> Prompt: Within the listing below, the lines to output run from the one containing "You are a computer-use" through the one containing "Instruction: Click the 退出系统 exit system icon"; copy them exactly and nothing else.

> Source material:
========================
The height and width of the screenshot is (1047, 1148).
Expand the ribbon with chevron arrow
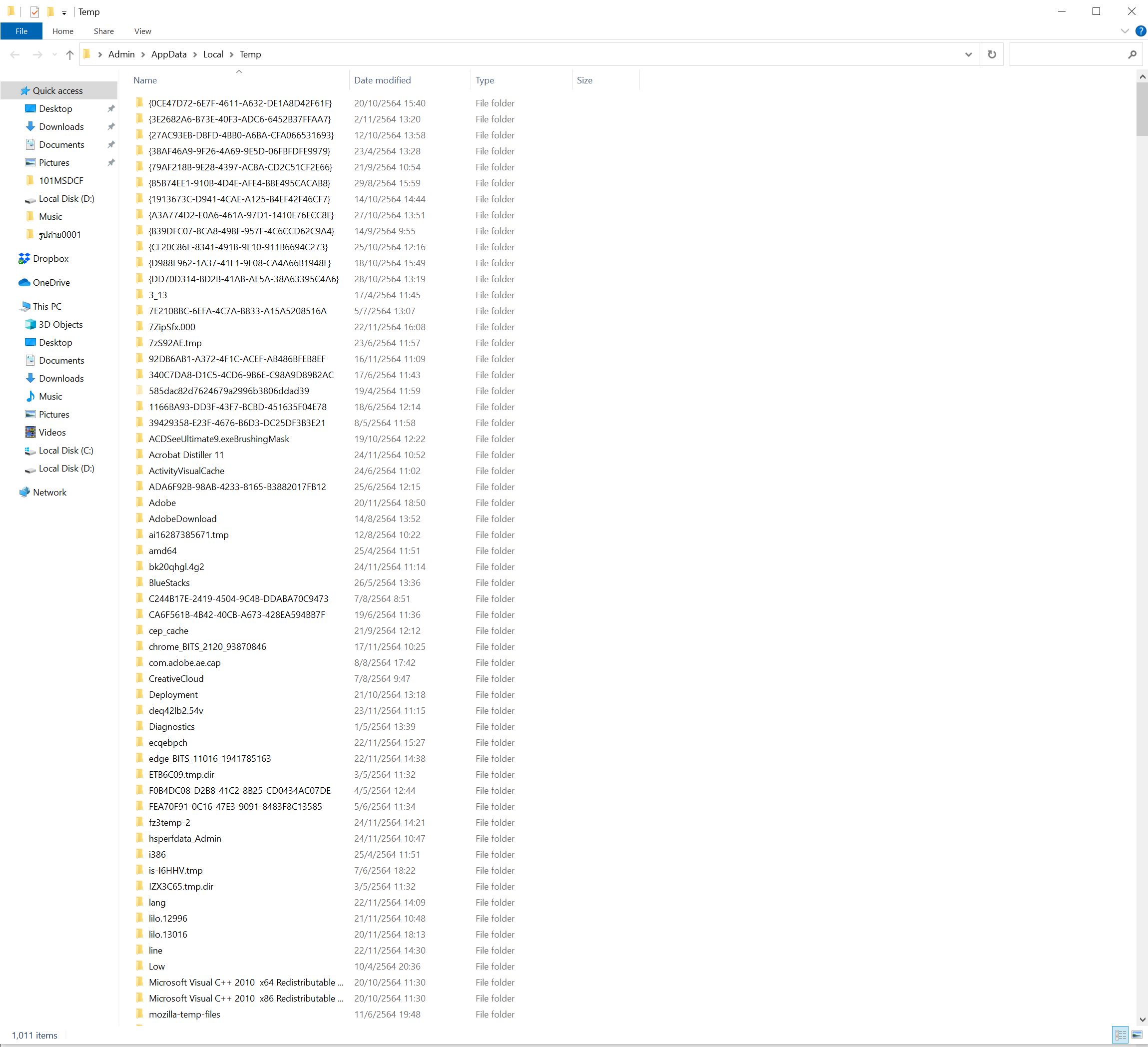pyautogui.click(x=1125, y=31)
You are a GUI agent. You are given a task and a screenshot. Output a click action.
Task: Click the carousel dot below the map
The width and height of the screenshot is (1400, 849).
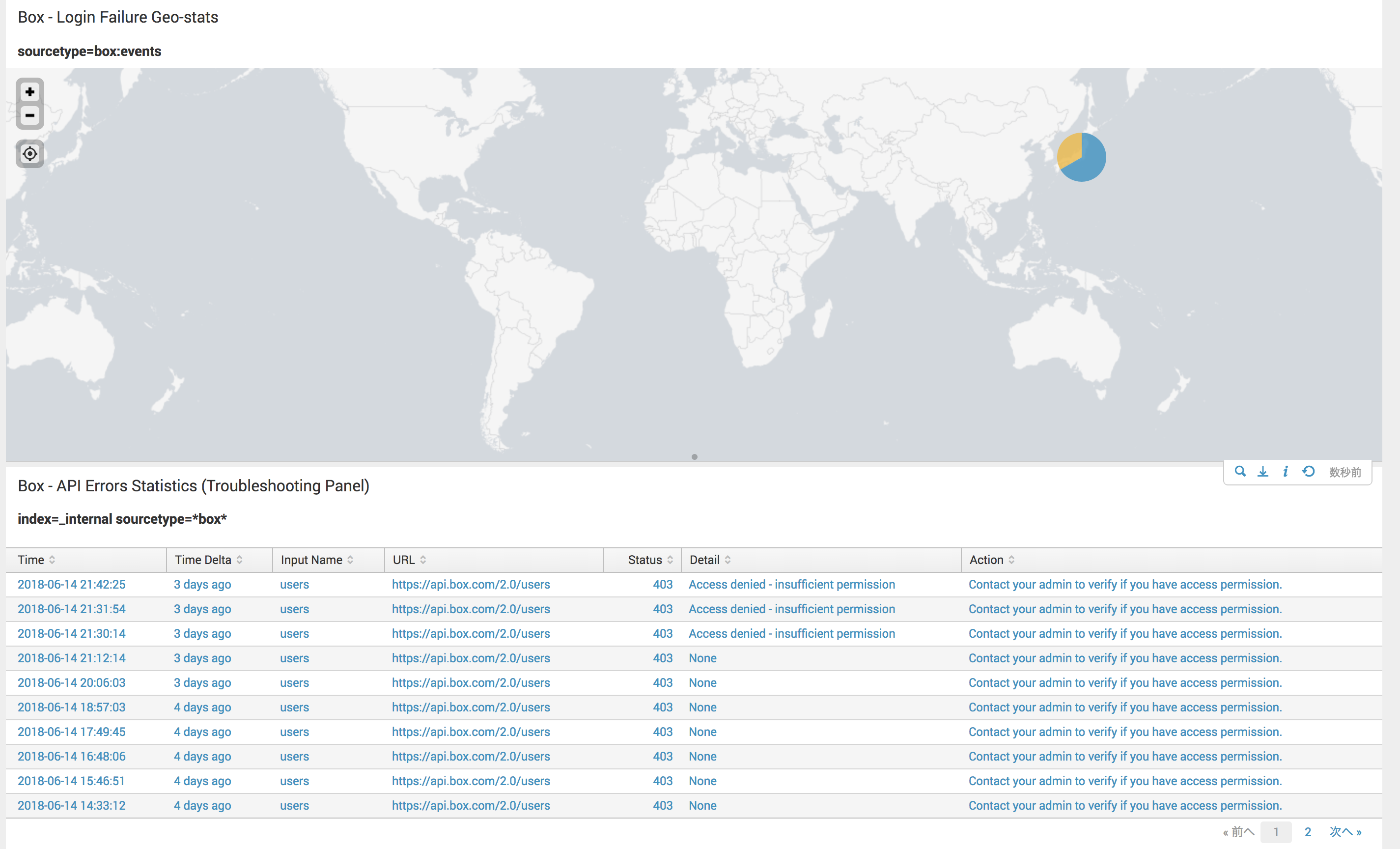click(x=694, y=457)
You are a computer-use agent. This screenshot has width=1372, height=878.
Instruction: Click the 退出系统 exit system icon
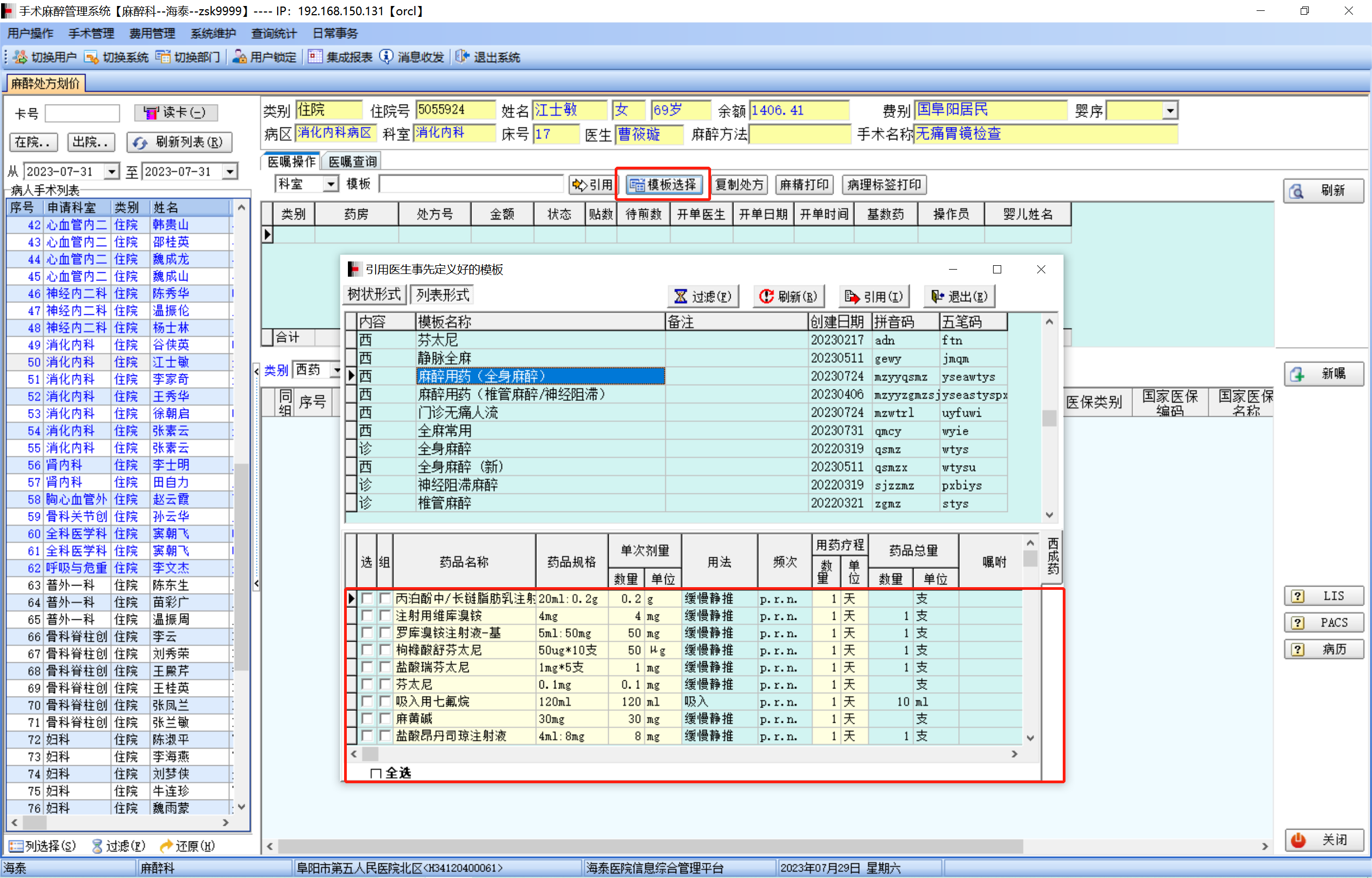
========================
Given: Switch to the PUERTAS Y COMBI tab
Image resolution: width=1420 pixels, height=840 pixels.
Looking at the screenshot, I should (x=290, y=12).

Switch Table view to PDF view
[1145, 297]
========================
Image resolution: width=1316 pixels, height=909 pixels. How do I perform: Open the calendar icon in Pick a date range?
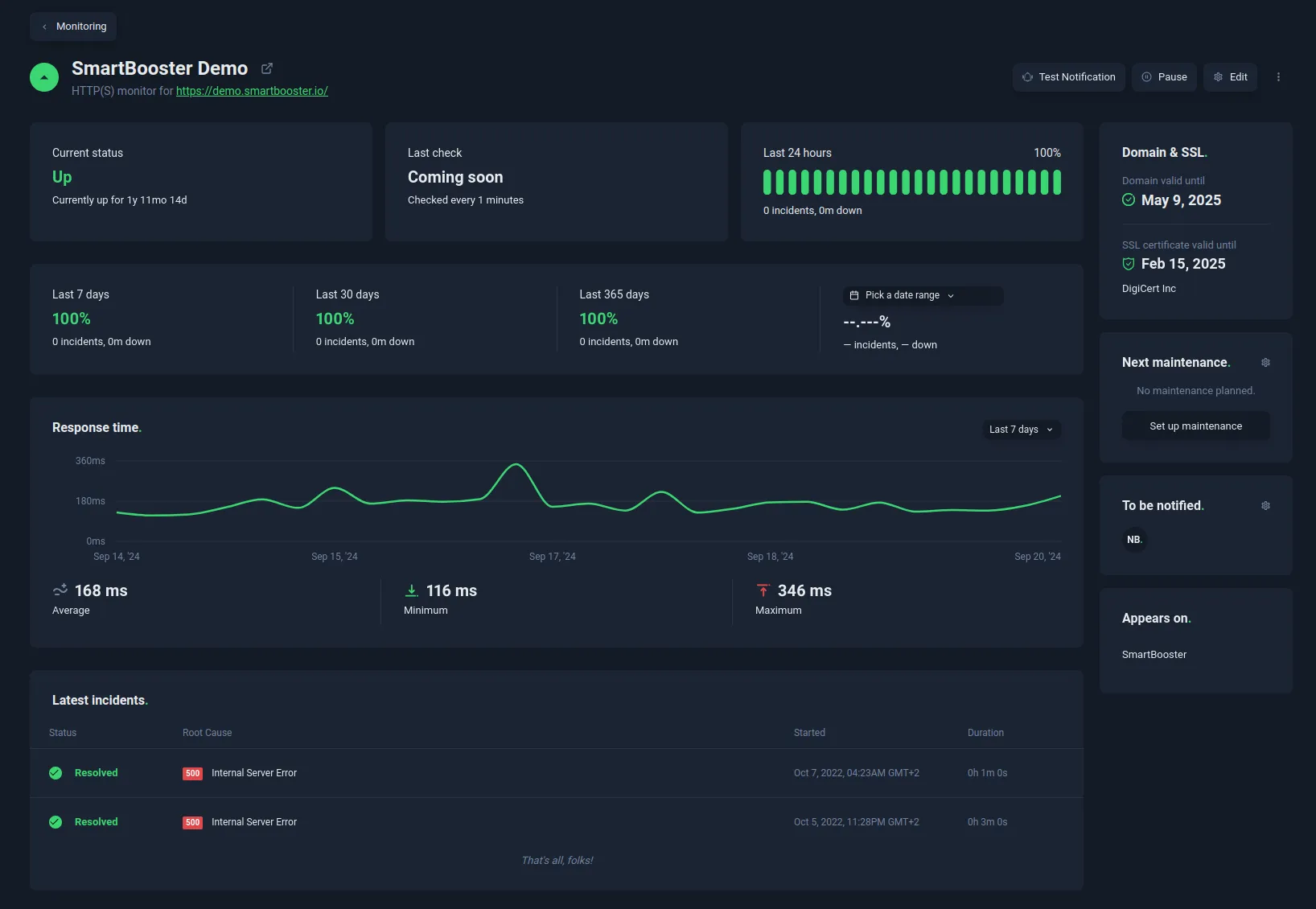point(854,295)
========================
> Completed exercise:
You are a computer-use agent. This screenshot has width=1372, height=878.
Instruction: Click the 退出系统 exit system icon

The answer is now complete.